What: The unemployment rate measures the percent of people who are jobless, looking for a job, and available for work as a percent of the labor force.

Why: The unemployment rate is an indicator of access to economic opportunity. High unemployment represents a loss of jobs and a loss of income, which impacts economic self-sufficiency and influences consumer expenditures.


Source: US Bureau of Labor Statistics Frequency: monthly, 2-month delayUpdated: 06/30/2021

Labor Force

What: The labor force consists of the employed (people with jobs) and the unemployed (people who are jobless, looking for a job, and available for work).

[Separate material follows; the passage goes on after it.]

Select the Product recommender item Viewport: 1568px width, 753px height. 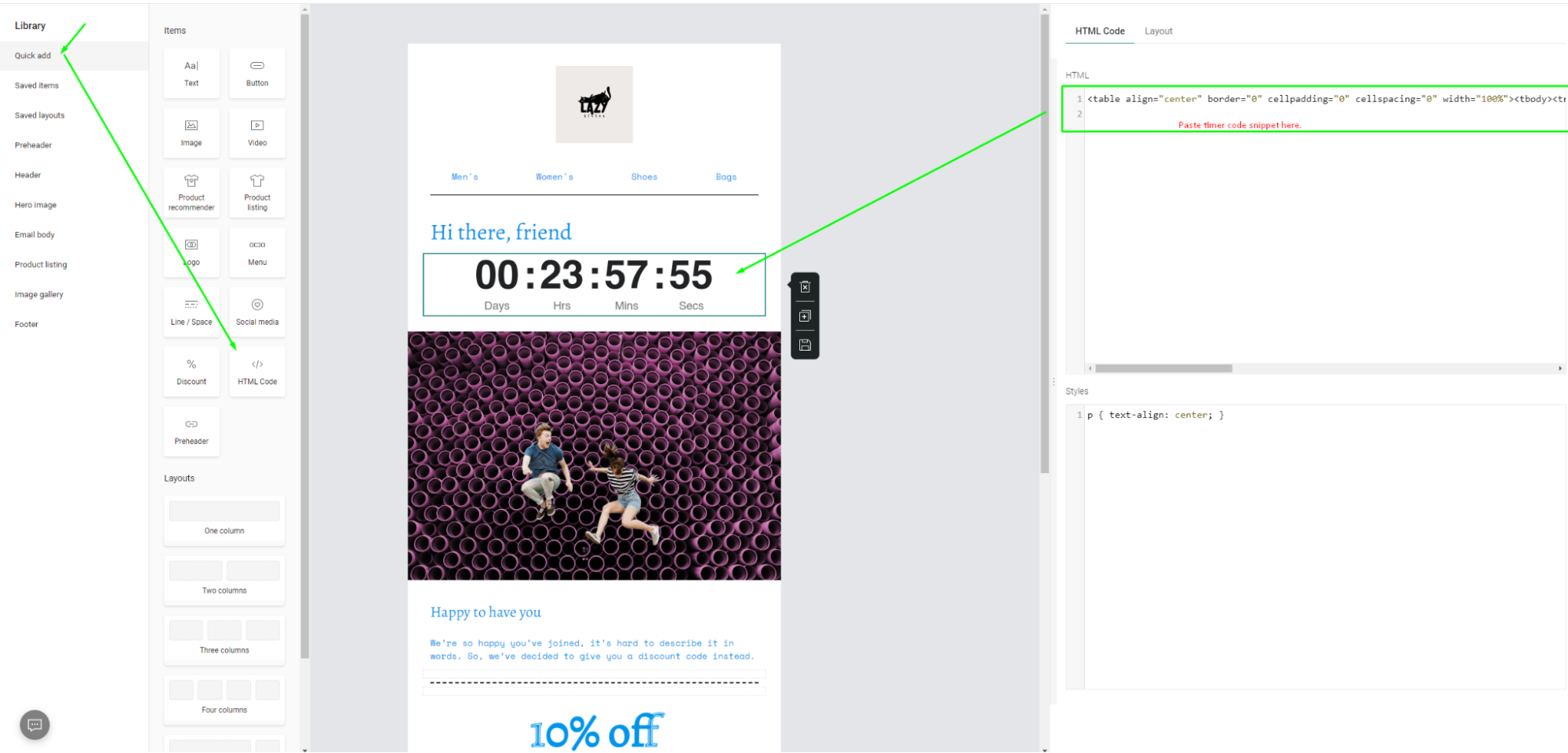click(191, 192)
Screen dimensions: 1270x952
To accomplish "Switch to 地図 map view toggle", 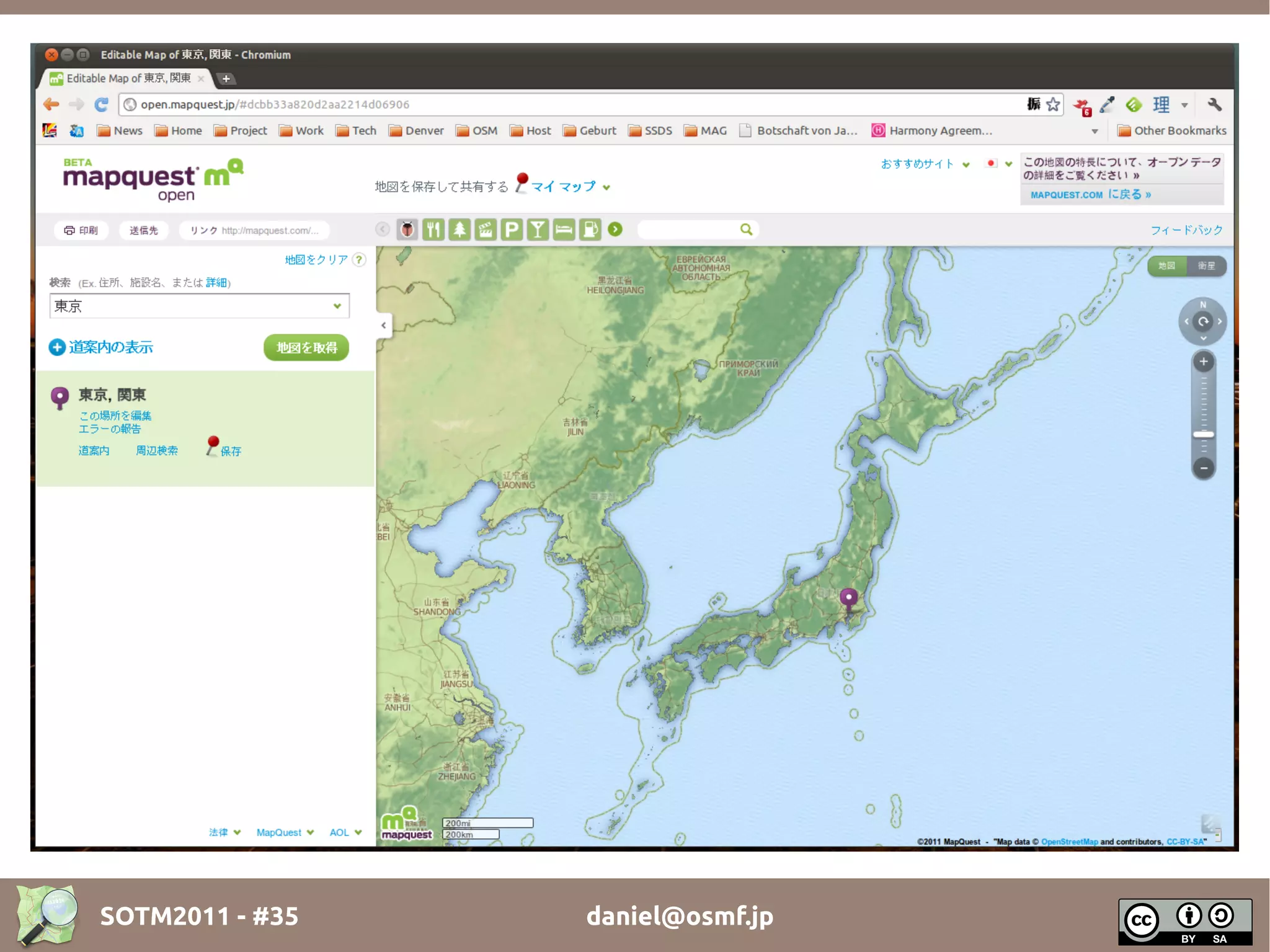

Why: Changes in the labor force can measure workers’ desire and ability to work. During normal years, the labor force is fairly stable. However, during this pandemic, workers not only face increased uncertainty about their prospects of finding but also must consider factors such as health risk, vulnerability, and childcare when deciding whether or not to participate in the labor force.


Source: US Bureau of Labor Statistics Frequency: monthly, 2-month delayUpdated: 06/30/2021

Unique Job Postings

What: The job postings in this dataset are those considered to be unique and “active,” meaning they are currently available online and are open for applications.

Why: Job postings are a leading indicator of emerging labor market trends. They are a measure of recruitment marketing by employers purportedly looking to fill job vacancies. Higher levels of job posting activity can be indicative of heightened hiring activity in a labor market and vice versa.


Source: Emsi.Frequency: monthly, no delayUpdated: 06/30/2021

Nonfarm Employment: Total and by Select Industry

What: Total nonfarm employment is a measurement of the total number of workers. These estimates are provided monthly based on national survey of businesses and government agencies.

Why: This measure of employment is based on the place of work and provides insights into employment levels at employers based in Larimer and Weld Counties.


Source: US Bureau of Labor Statistics, Current Employment Statistics
Frequency: monthly, 1-month delay
Updated: 06/30/2021

Average Hourly Earnings

What: Average hourly earnings are collected as "gross" earnings per the average hours for which pay was received. Earnings include overtime and regular bonuses, but not benefits, irregular bonuses, or retroactive pay.

Why: They reflect changes in basic hourly and incentive wage rates as well as premium pay. They also reflect shifts in the number of employees between relatively high-paid and low-paid work.